Debt Advice for Life after Bankruptcy
If you’ve sought debt advice and been advised bankruptcy is the only option, it can feel like the end of the world.
However, you still have to lead a life after bankruptcy and it’s best to look forward and think about how you’re going to deal with your finances and rebuild your life.
You will typically be discharged from your bankruptcy order after a period of 12 months but what are the main things you need to consider afterwards?
Making your repayments
Your bankruptcy order will usually be accompanied by an income payment order. This order means you will have to pay an agreed monthly sum to be distributed between your creditors, normally for a period of 3 years.
It’s important to comply with this income payment order so that you can pay your dues and get your life back to some normality as soon as possible.
Learn from your mistakes
People become bankrupt for many different reasons from reckless spending to being made redundant and not being able to cope financially.
Whatever the circumstances surrounding your bankruptcy were it’s important to learn from your mistakes and move forward with your life.
Cover yourself
If you’ve been made bankrupt once, you will not want to repeat the experience. Regardless of how you ended up being bankrupt the first time around, it’s important to cover yourself by arranging insurance policies to prevent it from happening again.
For example, could you cope financially if you were made redundant or had to go off work for an extended period with illness?
Rebuilding relationships
The consequences of bankruptcy can be severe, not just for you but your family as well.
Depending on your circumstances you could lose your home and your job when you’re made bankrupt so it can clearly have a devastating effect on those around you, particularly if they were unaware of the extent of your debt problems.
Because of the social stigma that still surrounds bankruptcy you may find you have to work hard at rebuilding relationships with friends and family who have taken a judgemental viewpoint on your situation.
How your credit rating will be affected
Bankruptcy is the worst thing that can happen to your credit rating. You should be prepared for the fact that your credit score will be badly affected for at least 6 years due to your bankruptcy and possibly even longer if you don’t comply with all the conditions.

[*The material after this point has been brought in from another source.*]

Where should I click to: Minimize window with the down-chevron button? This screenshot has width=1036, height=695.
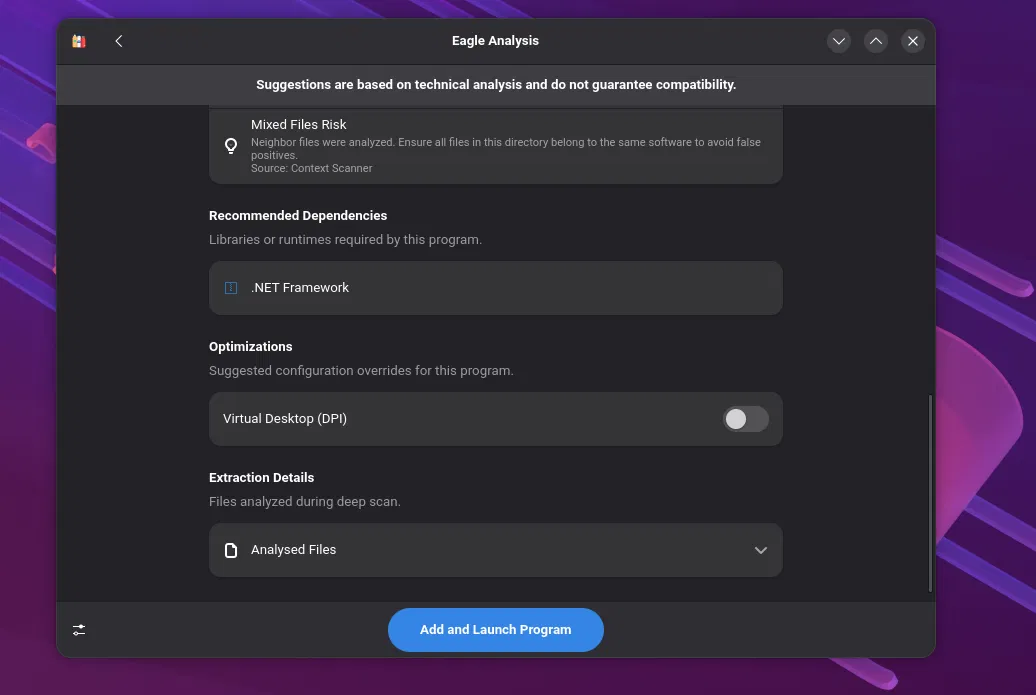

Even if you do want to apply for credit again, you’ll find that lenders will take your bankruptcy into account and charge you a higher rate of interest accordingly.
Summary
If your debts have become overwhelming, don’t just assume that bankruptcy is your only option.
You should seek professional debt advice as soon as you’re struggling to cope as there may be other alternatives open to you that could mean the difference between keeping your home and job or losing them both.